The pope proposed Oct. 7 that when a COVID-19 vaccine is developed it should be administered to people regardless of income.
“Healthcare systems … need to become much more inclusive and accessible to the disadvantaged and those living in low-income countries,” he wrote, in a message to members of the Pontifical Academy of Sciences attending a three-day plenary meeting at the Vatican.
“If anyone should be given preference, let it be the neediest and most vulnerable among us. Similarly, when vaccines become available, equitable access to them must be ensured regardless of income, always starting with the least.”
He added that international bodies such as the United Nations, the World Health Organization, and the Food and Agriculture Organization should be “respected and supported” as they work for “the sake of the universal common good.”
In his message, the pope underlined his appreciation for the pontifical academy, which traces its roots back to the Lincean Academy, one of the world’s first exclusively scientific academies, founded in Rome in 1603.
“In these days, my interest in your work is even keener,” he wrote, “because you have devoted this plenary session to what is rightly a topic of profound concern for all humanity.
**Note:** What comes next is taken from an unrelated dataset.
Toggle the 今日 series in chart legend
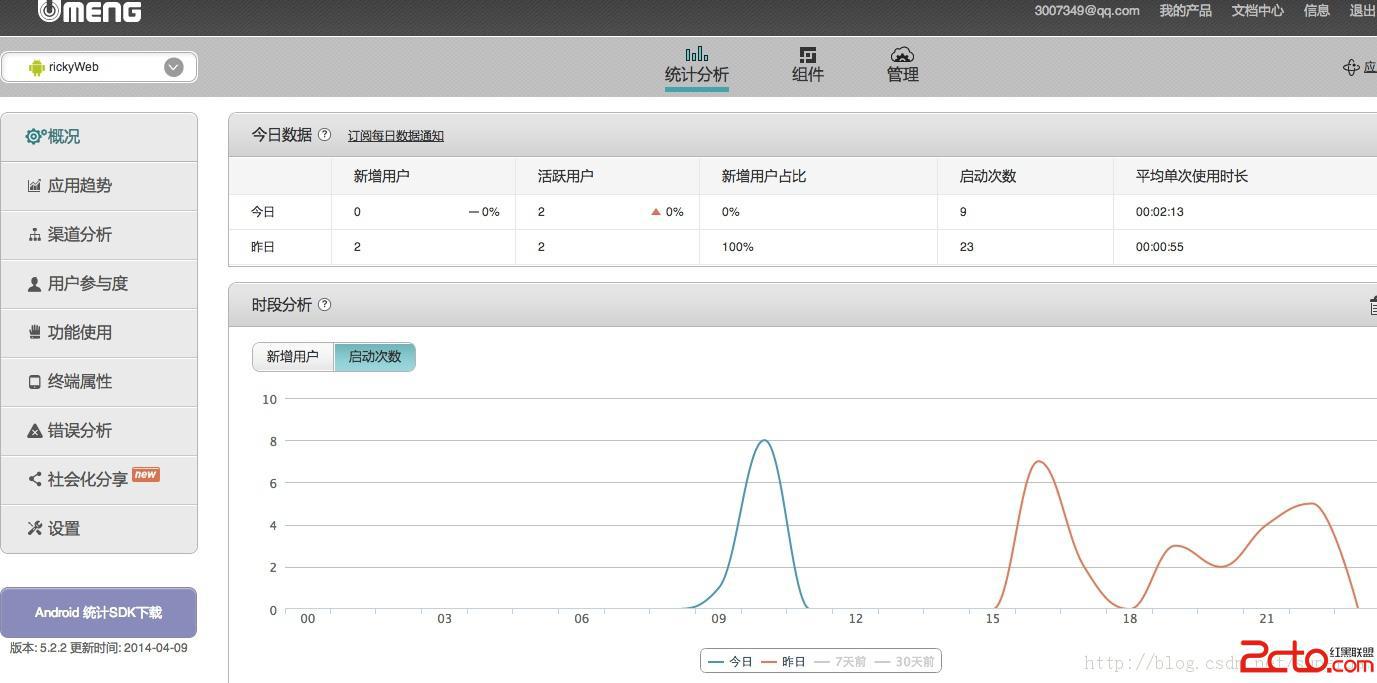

You are focusing on the notion of science at the service of people for the survival of humanity in light of the SARS-CoV-2/COVID-19 pandemic and other global issues.”
He said that, by bringing together experts from different disciplines to reflect on the crisis, the pontifical academy showed “how the challenges of the COVID-19 crisis should be addressed through coordinated efforts in the service of the entire human family.”
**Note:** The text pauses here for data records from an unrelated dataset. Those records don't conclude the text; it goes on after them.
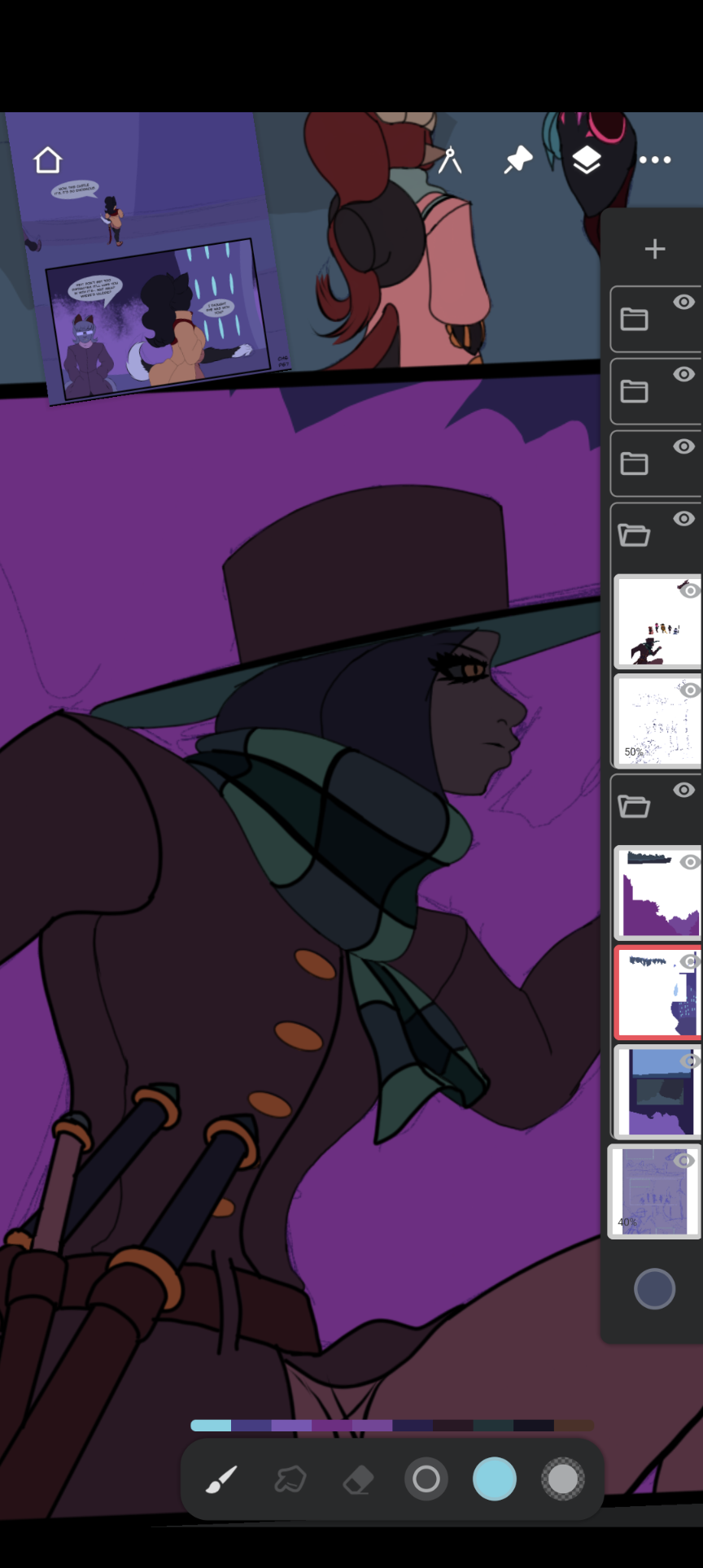Select the Brush tool in bottom toolbar
Viewport: 703px width, 1568px height.
tap(221, 1479)
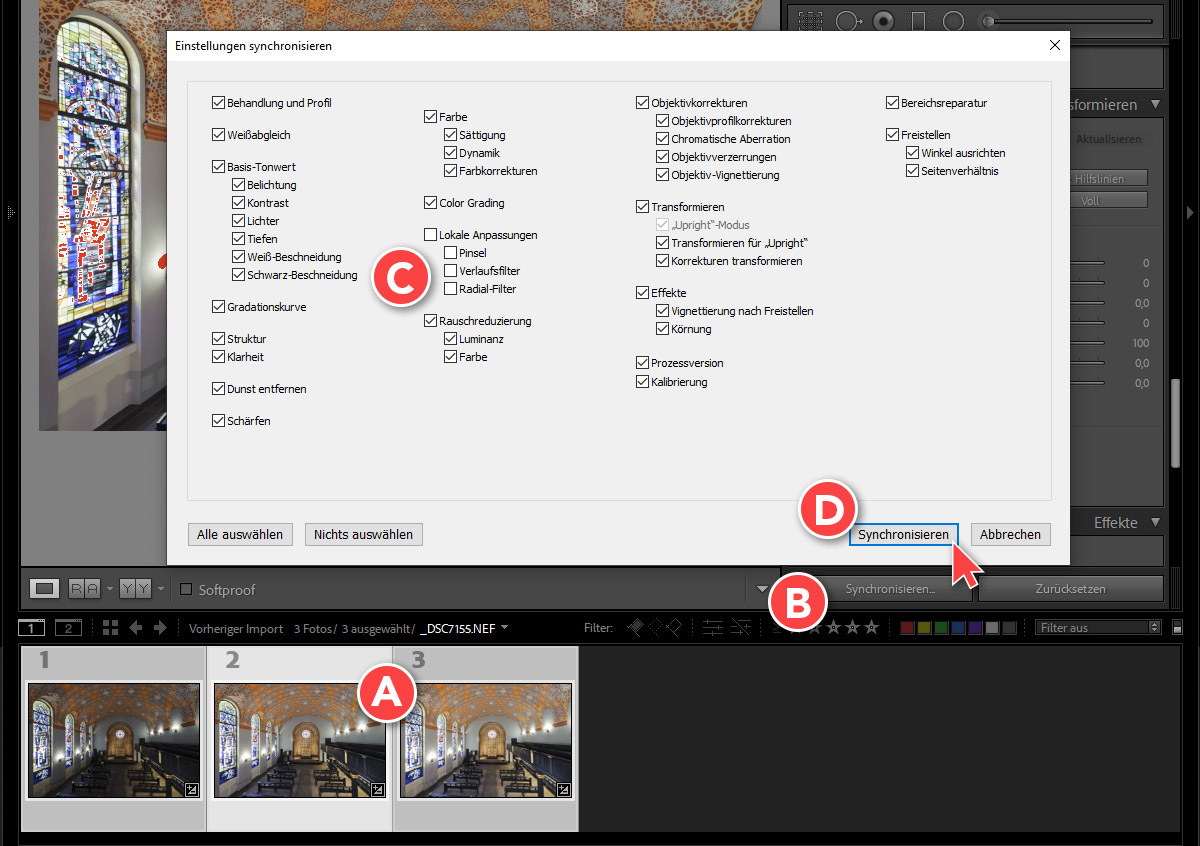
Task: Go back with filmstrip left arrow
Action: (x=135, y=628)
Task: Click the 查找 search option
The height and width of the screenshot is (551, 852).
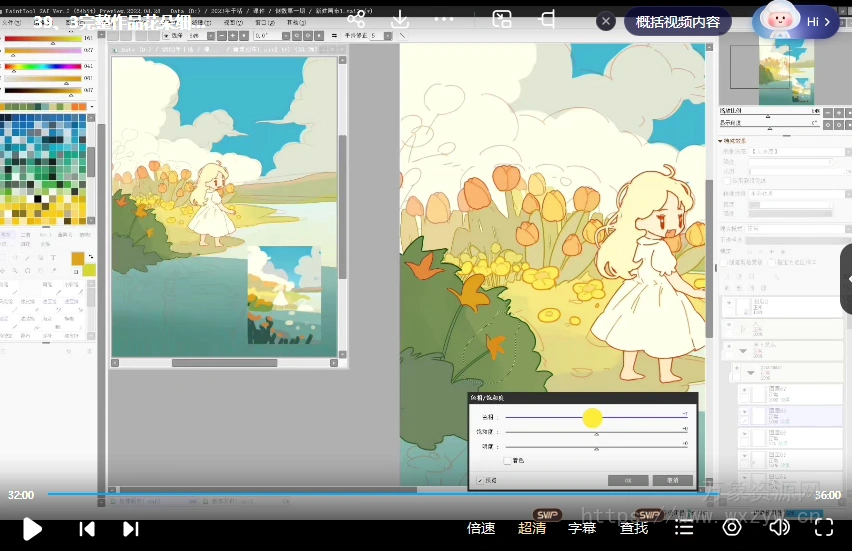Action: tap(633, 528)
The pope observed that the pandemic had affected not only health, but also work, education, and spiritual activities.
“In short, being unable to see a person’s face and considering other people as potential carriers of the virus is a terrible metaphor of a global social crisis that must be of concern to all who have the future of humanity at heart,” he wrote.
He added that the pandemic, combined with global warming and the loss of biodiversity, should encourage humanity “to rethink its course, to repent and to undertake an ecological conversion.”
He noted that members of the pontifical academy, who include some of the world’s leading scientists, would be discussing scenarios in which the survival of the world’s population is threatened.
“May we remain quiet in the face of such prospects?” he asked. “As great as the responsibility of politicians may be, it does not exempt scientists from acknowledging their own ethical responsibilities in the effort to halt not only the manufacture, possession and use of nuclear weapons, but also the development of biological weapons, with their potential to devastate innocent civilians and indeed, entire peoples.”